--- Ausgangsmaterial ---

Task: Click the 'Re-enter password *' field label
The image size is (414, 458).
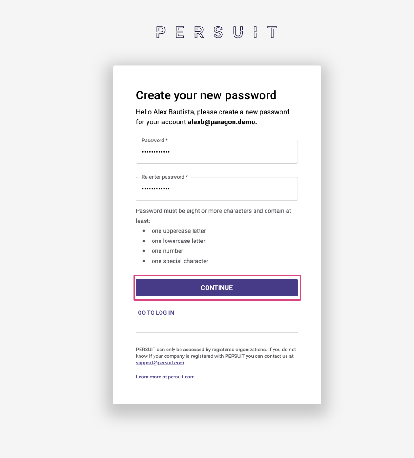Action: click(x=165, y=177)
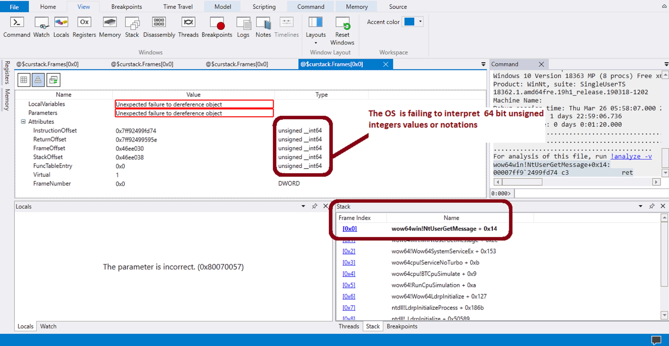
Task: Click the Accent color blue swatch
Action: 409,22
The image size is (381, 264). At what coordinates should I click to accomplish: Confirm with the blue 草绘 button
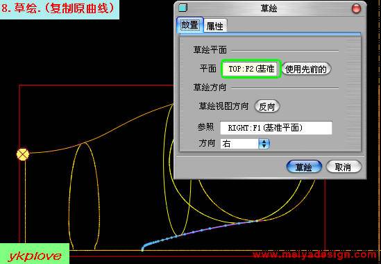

---

## Zu bearbeitende Aufgabe
Wiederhole alle obigen Daten wortgetreu, lass dabei aber die Bilder weg.

## Lösung der Aufgabe
Task: Click the 'Re-enter password *' field label
The image size is (414, 458).
Action: click(x=165, y=177)
Task: Click the Accent color blue swatch
Action: 409,22
The image size is (381, 264). At what coordinates should I click to accomplish: Confirm with the blue 草绘 button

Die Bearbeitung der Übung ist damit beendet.